Je vous remercie de votre lettre, mon cher ami. Il ne nous est rien arrivé, à mon frère ni à moi, que beaucoup de fatigue. À l’instant où je vous écris, je quitte mon uniforme que je n’ai guère ôté depuis l’insurrection. Je ne vous dirai rien des horreurs qui se sont passées ; c’est trop hideux.
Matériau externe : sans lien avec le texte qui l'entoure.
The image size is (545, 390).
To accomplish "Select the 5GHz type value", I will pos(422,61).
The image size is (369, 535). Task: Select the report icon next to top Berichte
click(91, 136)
Au milieu de ces aimables églogues, vous comprenez que le pauvre oncle Van Buck est resté dans l’eau[1]. Il avait pourtant réussi, et je puis dire complètement, — sans exagération. C’était justement la veille de l’insurrection ; j’avais encore trouvé une salle toute pleine et bien garnie de jolies femmes, de gens d’esprit ; un parterre excellent pour moi, de très bons acteurs, enfin tout pour le mieux. J’ai eu ma soirée. Je l’ai prise, pour ainsi dire, au vol. Après la pièce, on a redemandé tous les acteurs et même l’auteur, qui, vous le pensez bien, n’a pas paru. — Le lendemain, bonjour ! acteurs, directeur, auteur, souffleur, nous avions le fusil au poing, avec le canon pour orchestre, l’incendie pour éclairage et un parterre de vandales enragés. La garde mobile a été si belle, si admirablement intrépide, que ce seul spectacle, heureusement, nous a donné encore de bons battements de cœur. C’étaient presque tous des enfants. Je n’ai jamais rien rêvé de pareil. — Mille amitiés respectueuses à madame Tattet. — Je vous écris à la hâte et vous serre la main de tout cœur.

Alf. M.
1er juillet 1848.
  1. Il ne faut jurer de rien, comédie en trois actes, représentée au Théâtre-Français le 22 juin 1848.